Capitolo 4: Una cena insolita (Will)

144 29 7
                                        

Nico solleva leggermente il calice e lo avvicina alle labbra, mentre Calipso lo fissa sbigottita. Sto assistendo alla cena più assurda di sempre.

«Lo so che è tanto da metabolizzare, e mi dispiace...Credimi, vorrei ci fosse un altro modo, che la situazione fosse diversa o che potessi riferirti un lato positivo di questa vicenda, ma...». Uno scheletrico cagnolino infernale interrompe il tetro monologo del Re degli spettri piombando sul vassoio con il tacchino con la grazia di un rinoceronte pronto a caricare contro un albero.

Ho l'impressione di cogliere l'ombra di un sorriso indispettito sul volto di Nico, prima che la sua mano destra mi faccia segno di occuparmi di quell'interruzione. «A cuccia, bello», rimprovero la minuscola creatura mentre stendo le braccia sul tavolo e le afferro saldamente il posteriore. L'animaletto si divincola tra le mie braccia e io lo avvolgo tra i miei arti superiori come se tentassi di cullarlo. Ho sempre desiderato avere un bambino. Ho chiesto a Nico se avesse intenzione di adottarne uno, ma lui non sembra nemmeno disposto a parlare di matrimonio. "Non è roba per noi, Solace. Soprattutto, non adesso".

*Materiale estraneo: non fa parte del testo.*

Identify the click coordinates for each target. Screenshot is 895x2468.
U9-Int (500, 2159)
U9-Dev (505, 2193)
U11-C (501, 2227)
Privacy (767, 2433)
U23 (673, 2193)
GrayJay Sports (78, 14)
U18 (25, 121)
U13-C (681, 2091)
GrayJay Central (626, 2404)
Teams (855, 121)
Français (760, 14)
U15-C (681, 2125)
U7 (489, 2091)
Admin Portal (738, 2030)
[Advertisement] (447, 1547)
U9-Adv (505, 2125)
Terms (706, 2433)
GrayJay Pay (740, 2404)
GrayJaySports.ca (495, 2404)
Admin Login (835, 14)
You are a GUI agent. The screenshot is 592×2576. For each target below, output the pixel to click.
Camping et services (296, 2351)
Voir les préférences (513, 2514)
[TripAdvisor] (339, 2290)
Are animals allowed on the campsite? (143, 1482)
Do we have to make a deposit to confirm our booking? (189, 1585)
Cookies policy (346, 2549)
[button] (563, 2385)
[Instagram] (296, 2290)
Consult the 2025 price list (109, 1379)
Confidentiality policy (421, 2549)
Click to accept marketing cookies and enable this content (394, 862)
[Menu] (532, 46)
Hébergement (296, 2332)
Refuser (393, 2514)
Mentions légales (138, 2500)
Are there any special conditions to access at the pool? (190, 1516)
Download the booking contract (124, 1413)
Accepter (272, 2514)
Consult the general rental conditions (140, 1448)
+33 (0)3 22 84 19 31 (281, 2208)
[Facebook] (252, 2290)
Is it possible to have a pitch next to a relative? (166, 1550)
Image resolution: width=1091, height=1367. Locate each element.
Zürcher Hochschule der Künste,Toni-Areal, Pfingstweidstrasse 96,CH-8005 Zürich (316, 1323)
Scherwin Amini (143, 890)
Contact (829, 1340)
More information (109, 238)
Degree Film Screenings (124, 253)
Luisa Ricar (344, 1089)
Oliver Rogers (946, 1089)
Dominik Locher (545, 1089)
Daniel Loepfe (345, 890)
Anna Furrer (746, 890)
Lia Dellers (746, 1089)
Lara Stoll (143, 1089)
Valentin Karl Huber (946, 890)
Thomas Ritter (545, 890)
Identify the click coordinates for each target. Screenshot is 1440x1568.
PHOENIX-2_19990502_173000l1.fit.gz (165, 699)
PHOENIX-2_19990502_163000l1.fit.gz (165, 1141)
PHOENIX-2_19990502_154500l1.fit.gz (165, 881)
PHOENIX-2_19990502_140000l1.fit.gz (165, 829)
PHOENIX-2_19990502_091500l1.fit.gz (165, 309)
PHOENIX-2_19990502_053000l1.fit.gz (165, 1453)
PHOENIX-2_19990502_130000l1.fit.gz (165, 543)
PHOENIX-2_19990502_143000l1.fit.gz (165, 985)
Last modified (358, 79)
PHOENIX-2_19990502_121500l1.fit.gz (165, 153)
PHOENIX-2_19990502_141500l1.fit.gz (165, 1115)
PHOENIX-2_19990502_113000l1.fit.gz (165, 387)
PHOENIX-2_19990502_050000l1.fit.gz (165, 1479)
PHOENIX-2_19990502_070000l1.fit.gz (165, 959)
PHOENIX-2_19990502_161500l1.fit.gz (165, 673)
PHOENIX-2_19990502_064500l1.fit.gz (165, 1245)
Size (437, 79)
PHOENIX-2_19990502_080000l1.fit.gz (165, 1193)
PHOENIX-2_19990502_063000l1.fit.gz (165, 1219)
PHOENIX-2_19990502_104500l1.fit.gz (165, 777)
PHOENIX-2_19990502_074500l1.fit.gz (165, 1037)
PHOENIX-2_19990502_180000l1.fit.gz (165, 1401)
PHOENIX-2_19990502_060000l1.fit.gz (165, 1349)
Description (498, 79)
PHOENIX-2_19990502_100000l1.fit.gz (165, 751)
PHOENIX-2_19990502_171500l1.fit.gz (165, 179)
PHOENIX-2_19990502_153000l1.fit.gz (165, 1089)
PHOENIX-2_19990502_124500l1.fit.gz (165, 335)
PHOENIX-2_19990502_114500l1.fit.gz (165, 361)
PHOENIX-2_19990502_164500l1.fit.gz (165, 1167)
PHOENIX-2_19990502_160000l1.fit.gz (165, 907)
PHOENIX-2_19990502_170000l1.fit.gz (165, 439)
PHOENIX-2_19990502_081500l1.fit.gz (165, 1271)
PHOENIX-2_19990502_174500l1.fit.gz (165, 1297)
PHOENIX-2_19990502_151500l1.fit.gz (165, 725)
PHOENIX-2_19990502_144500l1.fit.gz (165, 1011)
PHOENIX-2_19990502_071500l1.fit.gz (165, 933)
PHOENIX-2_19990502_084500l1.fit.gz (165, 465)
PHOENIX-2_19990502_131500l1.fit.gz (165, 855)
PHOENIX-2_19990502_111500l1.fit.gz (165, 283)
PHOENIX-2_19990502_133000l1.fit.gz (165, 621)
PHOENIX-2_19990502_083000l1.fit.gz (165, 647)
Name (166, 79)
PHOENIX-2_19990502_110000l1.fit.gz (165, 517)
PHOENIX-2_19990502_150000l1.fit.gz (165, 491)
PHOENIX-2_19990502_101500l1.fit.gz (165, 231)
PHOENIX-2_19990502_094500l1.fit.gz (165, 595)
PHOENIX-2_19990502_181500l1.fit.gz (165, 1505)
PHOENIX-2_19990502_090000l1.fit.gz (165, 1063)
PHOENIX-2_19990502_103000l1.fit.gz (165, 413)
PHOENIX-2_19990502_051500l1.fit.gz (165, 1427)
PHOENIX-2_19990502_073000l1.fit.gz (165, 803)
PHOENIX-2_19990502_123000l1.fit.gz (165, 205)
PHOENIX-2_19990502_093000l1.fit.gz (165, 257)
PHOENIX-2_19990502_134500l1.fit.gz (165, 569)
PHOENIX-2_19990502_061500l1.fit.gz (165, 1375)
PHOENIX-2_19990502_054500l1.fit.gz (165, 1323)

Vorrei che ogni tanto capisse, si rendesse conto di quanto alcuni passi avanti nella nostra relazione conterebbero per me, ma non riesce ancora a rinunciare a quella scorza, l'armatura che adesso, dopo gli eventi di dieci anni fa e l'assunzione su di sé del titolo di sovrano degli Inferi, si sente ancora più giustificato ad indossare. Arriverà però il momento in cui anch'io scoppierò, in cui smetterò di essere soltanto il suo punto di riferimento e gli proporrò un ultimatum: solo allora riuscirò veramente a capire quanto è solido il legame che ci lega, il sentimento che è pian piano cresciuto tra di noi e che ha reso ciascuno di noi ogni giorno più succube della presenza dell'altro nella propria vita. Ormai siamo diventati inseparabili, eppure, mentre scruto questo cucciolo di ossa che pesta le zampette anteriori sui miei avambracci, mi assale la consapevolezza di ciò a cui sto rinunciando, quasi fosse un macigno pronto a schiacciarmi il cranio.

Torno a prestare attenzione al discorso e poso gli occhi su ciascuno dei presenti. Oltre al mio ragazzo, seduto a capotavola, e a Calypso, che ha deciso di prendere posto alla sua sinistra, campeggiano le figure di Reyna e di Demetra. La prima si limita a lanciare grosse bistecche nella bocca della signora O' Leary con un'espressione afflitta scavata nel volto; la seconda osserva la scena in silenzio, con aria dimessa, immersa in chissà quali pensieri. La figura della donna suscita in me una pena terribile: prima era una dea, una delle più potenti per giunta, soltanto la sua presenza, se non avessimo preso le dovute precauzioni, sarebbe bastata ad accecarci; ora invece lei rimane lì, immobile, spenta e debole più di chiunque tra di noi.

«Non può essere vero!», protesta Calipso rizzandosi in piedi e battendo con forza i pugni sulle assi di legno. Credo sia giunto il momento più difficile: deve accettare quella ciò che per noi è divenuto quotidianità molto tempo fa.

«Purtroppo è così, Cal», m'intrometto gettando un'ultima occhiata allo sguardo dolce del cagnolino prima di posarlo sul pavimento d'ossidiana. Quindi, mi volto verso Nico, che pare essersi incupito più del solito.

Ogni volta per lui è difficile ricordare, dover raccontare, ma questa volta è diverso, e me ne rendo conto anch'io: Calipso è una figura così vicina ai Sette, ed è qui, in carne ed ossa, nel nostro palazzo. La sua stessa sopravvivenza non fa che ricordarci che forse i nostri sforzi non stati vani, che ciò per cui abbiamo combattuto ha un senso, che forse possiamo liberare la speranza dalla bara in cui l'abbiamo rinchiusa. Il re degli spettri è combattuto, me ne rendo conto. Sa che qualcosa di nuovo si muove nell'aria ed è indeciso se fidarsi o meno dei segnali. Lo conosco: non ha convocato questa cena solo per accogliere di nuovo tra noi la figlia di Atlante, ha come secondo fine quello di rimettere insieme i pezzi, capire se può ricavare qualche nuova informazione.